Rethinking the competition between detection and ReID in Multi-Object Tracking
Chao Liang, Zhipeng Zhang, Xue Zhou, Bing Li, Shuyuan Zhu, Weiming Hu
TL;DR
The paper tackles the competition between detection and ReID in one-shot multi-object tracking by introducing CSTrack, which comprises a Reciprocal Network (REN) to learn task-specific representations and a Scale-aware Attention Network (SAAN) to align multi-resolution ID embeddings. By decoupling tasks and fusing shared information through self- and cross-relational mechanisms, CSTrack achieves state-of-the-art performance on MOT16, MOT17, and MOT20 while maintaining real-time efficiency (16.4 FPS; CSTrack-S 34.6 FPS). The authors provide extensive ablations and upper-bound analyses, demonstrating substantial gains in accuracy (notably IDF1) and robust data association, especially in crowded scenes.
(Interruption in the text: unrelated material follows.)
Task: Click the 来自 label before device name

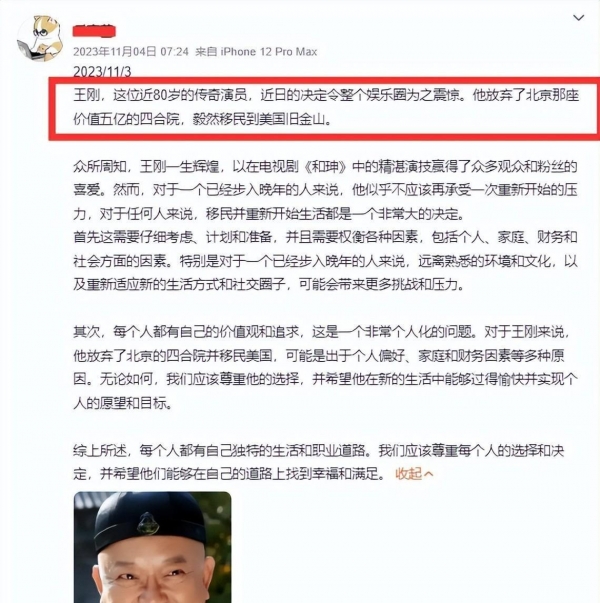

The work offers a practical, scalable approach to improving one-shot MOT without resorting to heavier two-stage pipelines, with released code for replication and extension.
Abstract
Due to balanced accuracy and speed, one-shot models which jointly learn detection and identification embeddings, have drawn great attention in multi-object tracking (MOT). However, the inherent differences and relations between detection and re-identification (ReID) are unconsciously overlooked because of treating them as two isolated tasks in the one-shot tracking paradigm. This leads to inferior performance compared with existing two-stage methods. In this paper, we first dissect the reasoning process for these two tasks, which reveals that the competition between them inevitably would destroy task-dependent representations learning. To tackle this problem, we propose a novel reciprocal network (REN) with a self-relation and cross-relation design so that to impel each branch to better learn task-dependent representations. The proposed model aims to alleviate the deleterious tasks competition, meanwhile improve the cooperation between detection and ReID. Furthermore, we introduce a scale-aware attention network (SAAN) that prevents semantic level misalignment to improve the association capability of ID embeddings. By integrating the two delicately designed networks into a one-shot online MOT system, we construct a strong MOT tracker, namely CSTrack. Our tracker achieves the state-of-the-art performance on MOT16, MOT17 and MOT20 datasets, without other bells and whistles. Moreover, CSTrack is efficient and runs at 16.4 FPS on a single modern GPU, and its lightweight version even runs at 34.6 FPS. The complete code has been released at https://github.com/JudasDie/SOTS.